Low fat or full fat milk? It's udderly confusing

Glass of milk

Should you choose low fat or full fat milk? It’s a product most people purchase weekly and consume on their morning cereal or in their coffee. Everyone has an opinion and a preference based on taste, health perceptions and culture.

But which one should you choose? Is low fat milk actually healthier?

Saturated fat and chronic disease

Dairy is one of the Australia’s core food groups. This is largely due to it being a great source of calcium, protein, vitamins and minerals. The Australian Guide to Healthy Eating recommends choosing low-fat milk, cheese, and yoghurt products for anyone over the age of 2. This is because of the high saturated fat in full cream dairy products.

Saturated fat is associated with the diagnosis of cardiovascular disease, high blood pressure, and type 2 diabetes. Due to this association, it is assumed that the saturated fat in dairy will increase your risk of these diseases. Therefore, many nutrition recommendations have encouraged low fat dairy intake.
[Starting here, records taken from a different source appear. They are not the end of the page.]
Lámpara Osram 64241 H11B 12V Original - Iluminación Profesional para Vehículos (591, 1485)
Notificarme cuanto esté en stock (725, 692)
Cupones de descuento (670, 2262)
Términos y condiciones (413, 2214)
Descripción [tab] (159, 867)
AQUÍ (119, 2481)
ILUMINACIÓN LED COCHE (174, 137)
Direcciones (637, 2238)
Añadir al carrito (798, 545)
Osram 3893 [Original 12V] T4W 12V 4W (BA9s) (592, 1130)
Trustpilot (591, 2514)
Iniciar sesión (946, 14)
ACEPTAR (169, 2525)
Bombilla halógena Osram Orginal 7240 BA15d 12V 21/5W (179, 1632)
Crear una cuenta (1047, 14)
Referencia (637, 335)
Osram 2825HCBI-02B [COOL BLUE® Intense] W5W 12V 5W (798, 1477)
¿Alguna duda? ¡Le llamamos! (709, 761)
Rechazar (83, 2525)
However, recent research has been looking at the ‘food matrix’ of dairy. The ‘food matrix’ describes the interaction of the nutrients in a whole food rather than considering each nutrient in isolation. Milk is made up of many nutrients such as carbohydrates, fats, proteins, and micronutrients, to name a few.

So when saturated fat is consumed in dairy foods, does it still increase a person’s risk of cardiovascular disease and type 2 diabetes?

label comparison of saturated fat in full cream milk and low fat milk
Label comparison of Dairy Farmers Australia full cream milk (on the left) and their skim milk (on the right

What does the research say?

A large number of prospective observational studies have been completed to look into this question. A prospective study is when researchers follow a group of people for a period of time and observe their behaviours – in this case dairy consumption – and outcomes – risk of cardiovascular disease and type 2 diabetes.

It has been shown that people who consume high amounts of full fat dairy are not at an increased risk of developing cardiovascular disease or type 2 diabetes. Some studies even found that people who consumed high amounts (>2 serves) of full fat dairy could be slightly reducing their risk of these diseases.

Even better, fermented dairy, in particular yoghurt, has many health benefits. It can reduce your risk of type 2 diabetes, reduce LDL (or bad) cholesterol and reduce high blood pressure. Full fat dairy was also associated with weight maintenance, likely due to its ability to keep you feeling full.

The reason for these positive health effects of dairy and full fat dairy remain unclear. But it seems the saturated fat content of milk, cheese, and yoghurt may not be as bad as we once thought. It is important to note that most of the evidence is around the consumption of milk, cheese, and yoghurt in healthy individuals. Other dairy foods like butter, cream, and sour cream have not been well studied. And, the effect of full fat dairy on people living with cardiovascular disease has not been extensively studied, so low fat dairy may still be the best option for these people.

Personalised nutrition support

Kim is an experienced Accredited Practicing Dietitian. If you would like to discover how you can grow your knowledge and confidence around nutrition click the link to discover more.

Dietitian Kim smiling at camera

Tips for dairy choices

Yoghurt and berries in a bowl

Here is a summary and some practical tips when thinking about including dairy in your diet:

  1. Choosing full fat milk, cheese and yoghurt is a healthy choice.
  2. Do not fear the extra calories of full fat dairy. They can actually help with weight maintenance and keeping you full and satisfied.
  3. Consuming large amounts (>2 serves a day) of dairy is not associated with increased risk of chronic diseases.
  4. Eat full fat natural yoghurt and add in your own flavours with honey, fruit, maple syrup and nuts.

Of course, there are going to be people who still prefer or need to consume low fat dairy and that is still a healthy choice. Just keep your eye out for any extra sugar that may be added, particularly in low fat yoghurt. You can find this on the label of the product.

But overall it is good news for lovers of delicious and creamy milk, cheese and butter. Eating these foods is actually good for you!